Muito antes da presença humana, plantas e insetos já mantinham uma comunicação sofisticada baseada em sinais químicos, fundamental para a polinização e o equilíbrio dos ecossistemas. Segundo o pesquisador da Embrapa Soja e conselheiro do Conselho Científico Agro Sustentável (CCAS), Décio Luiz Gazzoni, essa relação evoluiu ao longo de milhões de anos e envolve mecanismos altamente específicos de sinalização e resposta entre as espécies.
A polinização é um dos exemplos mais conhecidos desse diálogo. As plantas utilizam cores, formatos, aromas e até marcas invisíveis ao olho humano para atrair insetos. Compostos orgânicos voláteis liberados no ar funcionam como guias olfativos, permitindo que polinizadores localizem flores a longas distâncias. Esse processo favorece a polinização cruzada e garante o sucesso reprodutivo das plantas, com impacto direto na produção de alimentos e na manutenção da biodiversidade.

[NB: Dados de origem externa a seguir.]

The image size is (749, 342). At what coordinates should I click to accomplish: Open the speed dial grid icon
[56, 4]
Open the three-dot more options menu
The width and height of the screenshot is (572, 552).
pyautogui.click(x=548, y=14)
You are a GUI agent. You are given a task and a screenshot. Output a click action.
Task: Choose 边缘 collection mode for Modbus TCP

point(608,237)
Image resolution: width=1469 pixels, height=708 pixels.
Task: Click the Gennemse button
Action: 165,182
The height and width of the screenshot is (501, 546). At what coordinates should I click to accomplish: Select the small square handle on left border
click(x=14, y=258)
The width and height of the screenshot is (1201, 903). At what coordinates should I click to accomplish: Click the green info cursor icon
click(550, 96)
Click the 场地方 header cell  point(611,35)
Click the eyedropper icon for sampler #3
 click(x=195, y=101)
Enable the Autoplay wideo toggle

Quando atacadas por insetos herbívoros, as plantas também emitem substâncias voláteis que atuam como um pedido de socorro, atraindo predadores naturais e parasitoides que ajudam no controle biológico. Algumas espécies vizinhas conseguem “captar” esses sinais e ativar defesas preventivas. O entendimento desses mecanismos, estudados no Laboratório de Ecologia Química da Embrapa, contribui para o desenvolvimento de sistemas agrícolas mais sustentáveis e menos dependentes de defensivos químicos.